How To Focus On Reading: 15 Ways to Improve Your Concentration
I know concentrating is hard. That’s why we’re here. I’m going to show you how to improve your reading instantly.
Learning how to focus on reading is super important. Sharpen your reading skills to understand more, defeat boredom, and maybe even enjoy it.
It doesn’t matter what your reading material is: textbooks, online articles, Kindle, or a novel. If you are having trouble focusing, everything feels like eternal punishment.
I wouldn’t blame you for trying to avoid it.
But then you would also have to figure out how to stop procrastinating.
And even if you do get through the material, readers don’t understand much when they can’t concentrate.
Being unable to focus makes for miserable, slow, shallow reading.
By learning how to focus on reading, you will read more, do it faster, and take in the words.
You’re actually lucky.
Not only is it possible to improve focus — you can work on it and build up strength, just like a muscle. It’s the same for focusing on reading.
So, are you ready to find out how?
First, you need to get ready to read.
How To Prepare For Focused Reading
The better prepared you are, the easier it will be to focus. And having good daily habits is a great way to get ready.

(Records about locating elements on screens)
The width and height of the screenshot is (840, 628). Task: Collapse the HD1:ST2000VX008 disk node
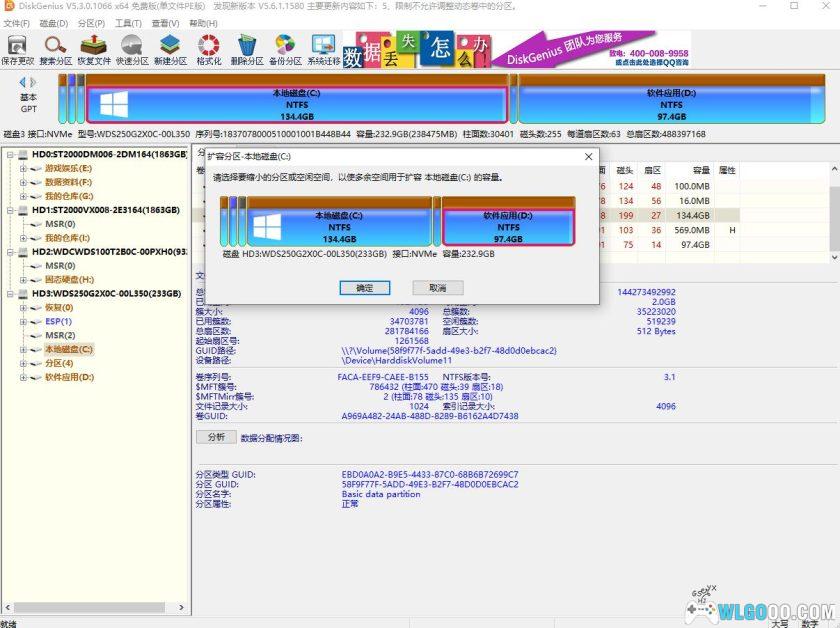[x=9, y=211]
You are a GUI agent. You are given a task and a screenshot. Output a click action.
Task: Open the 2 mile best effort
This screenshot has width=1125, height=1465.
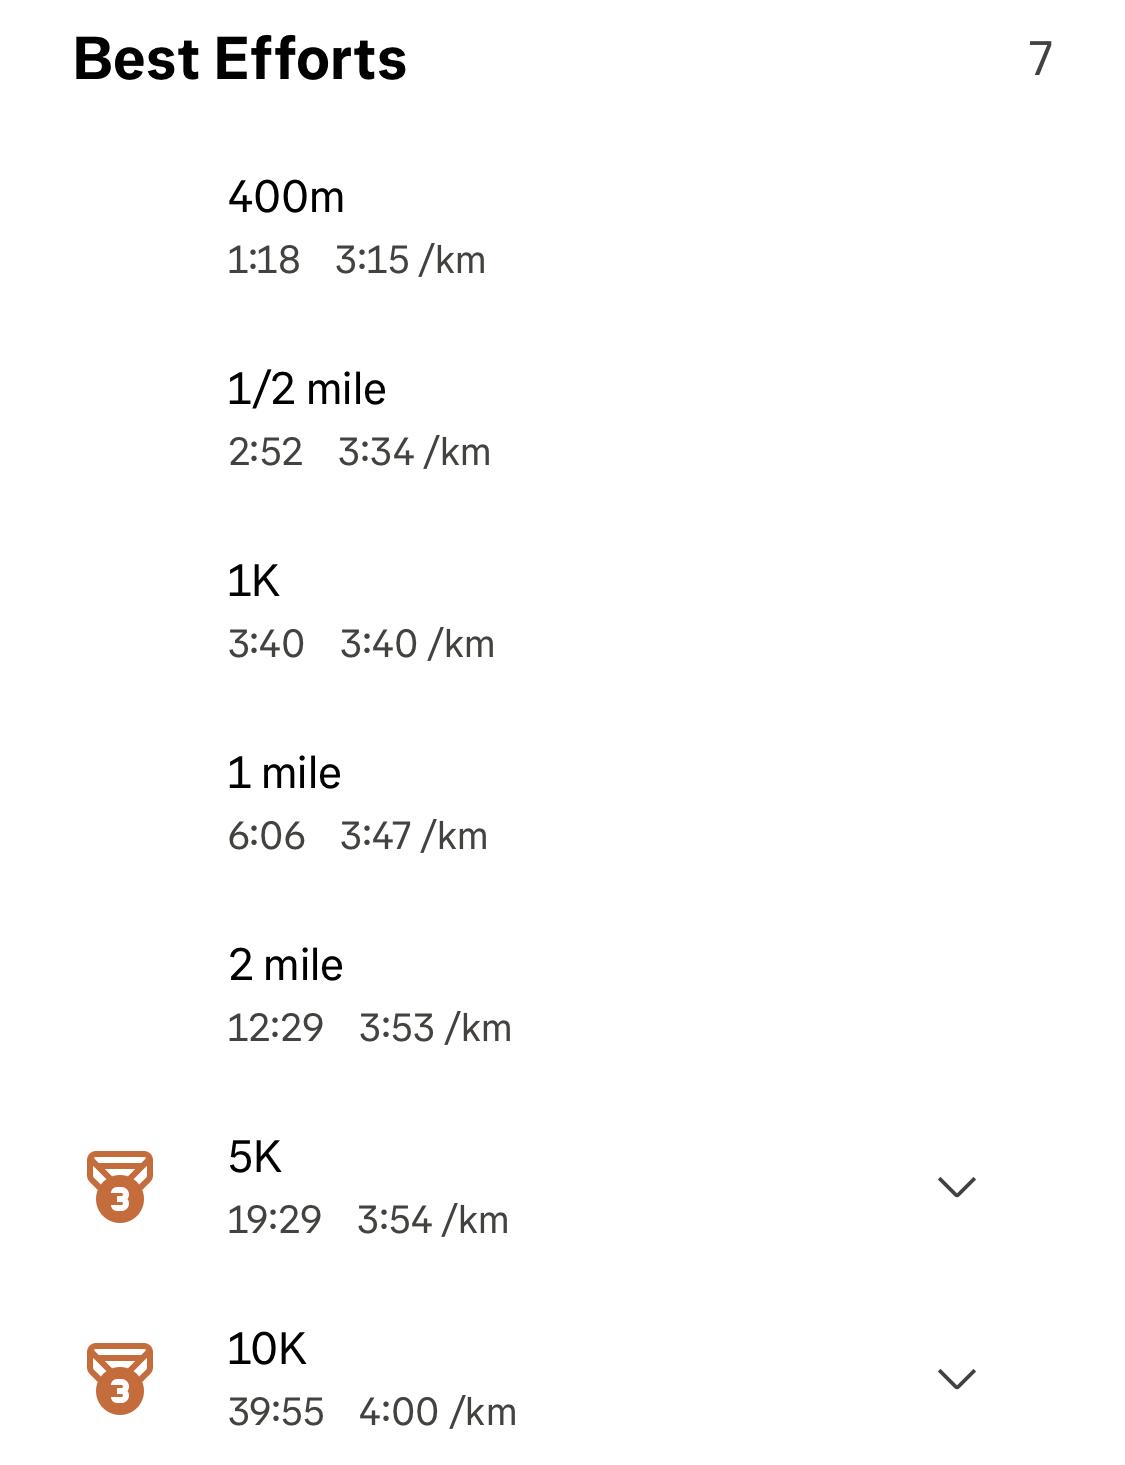(562, 995)
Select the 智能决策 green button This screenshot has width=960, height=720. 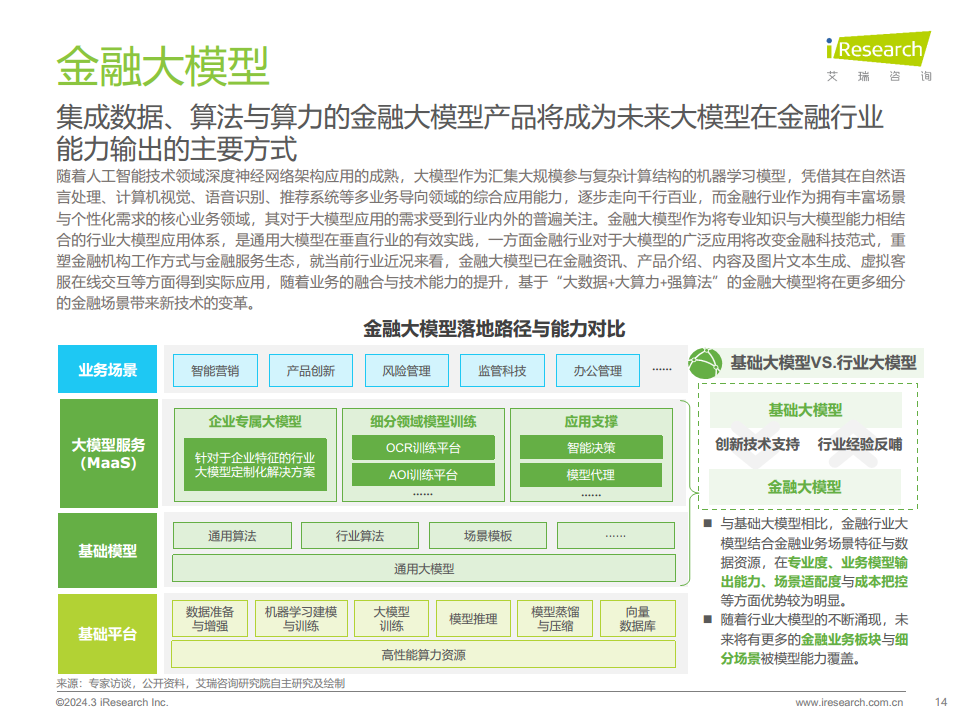pos(590,448)
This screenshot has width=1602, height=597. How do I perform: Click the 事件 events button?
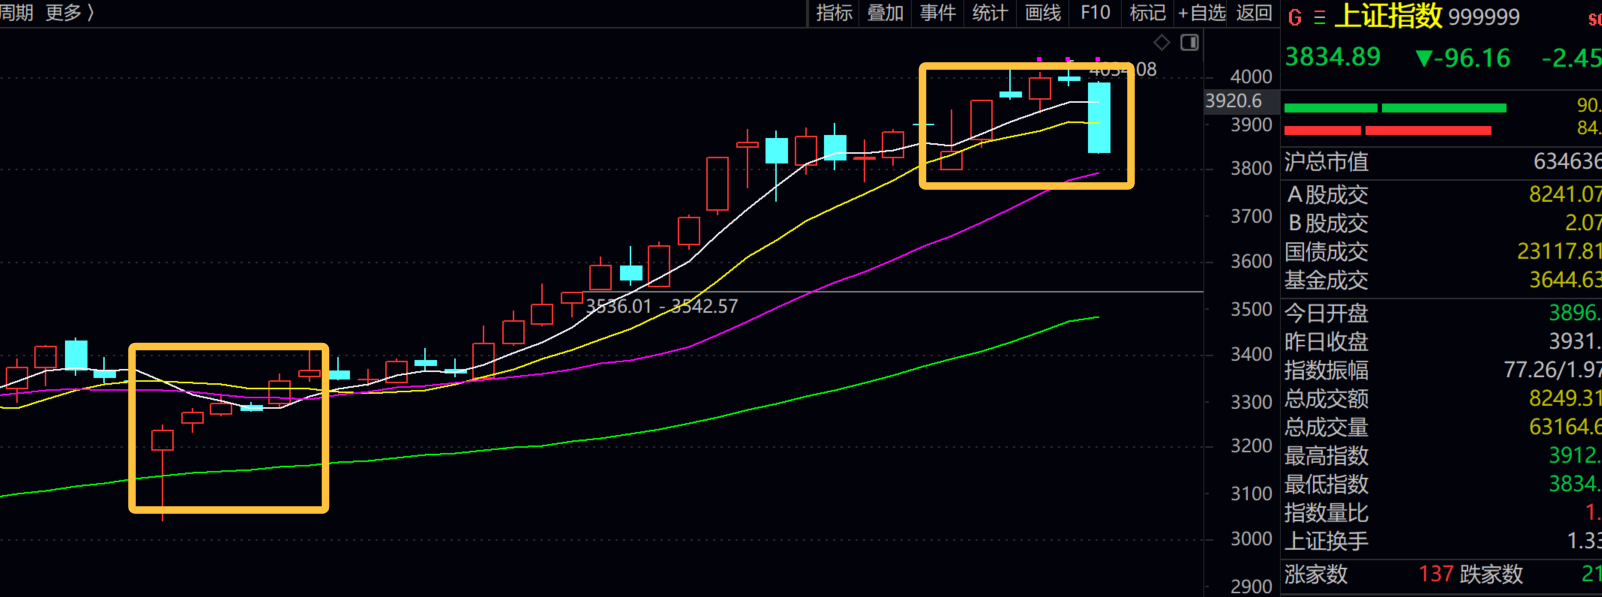[x=938, y=13]
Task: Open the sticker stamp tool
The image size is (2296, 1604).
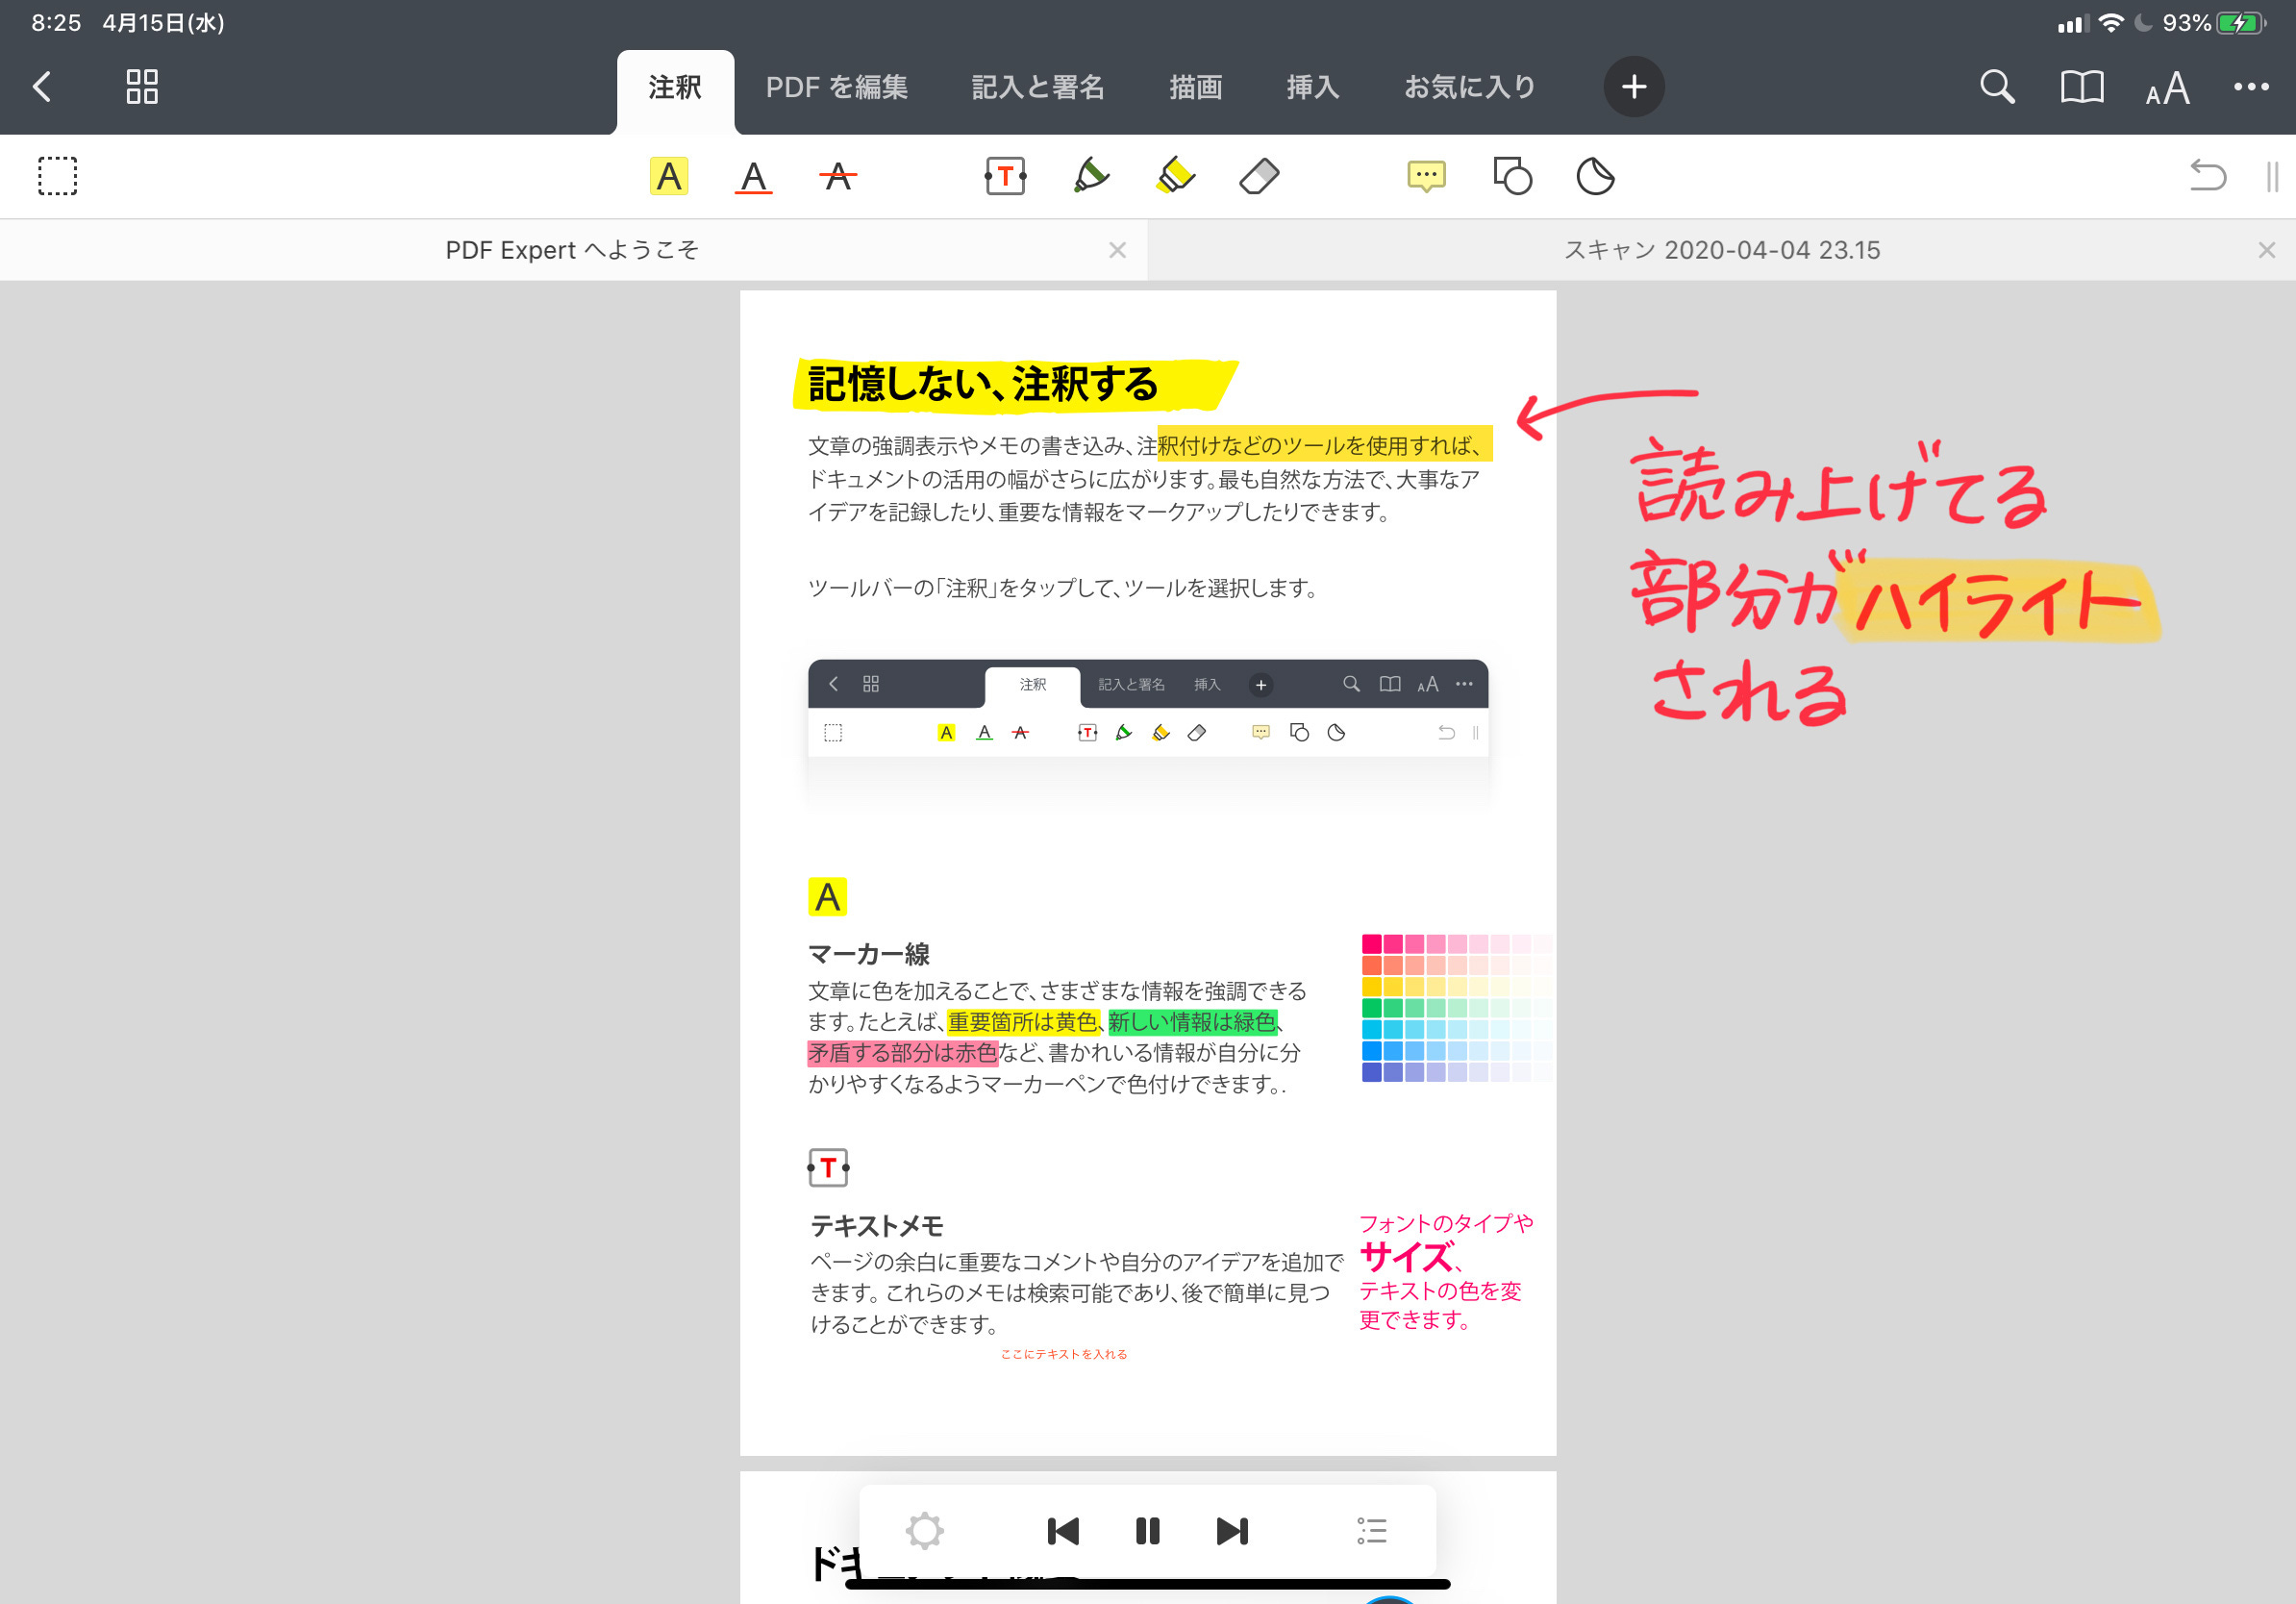Action: [1595, 176]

▸ **Exercise aim**: Echo the passage of the article on focused reading that lies between "Learning how to focus on reading is" and "focusing on reading.", inclusive.

▸ **Exercise result**:
Learning how to focus on reading is super important. Sharpen your reading skills to understand more, defeat boredom, and maybe even enjoy it.
It doesn’t matter what your reading material is: textbooks, online articles, Kindle, or a novel. If you are having trouble focusing, everything feels like eternal punishment.
I wouldn’t blame you for trying to avoid it.
But then you would also have to figure out how to stop procrastinating.
And even if you do get through the material, readers don’t understand much when they can’t concentrate.
Being unable to focus makes for miserable, slow, shallow reading.
By learning how to focus on reading, you will read more, do it faster, and take in the words.
You’re actually lucky.
Not only is it possible to improve focus — you can work on it and build up strength, just like a muscle. It’s the same for focusing on reading.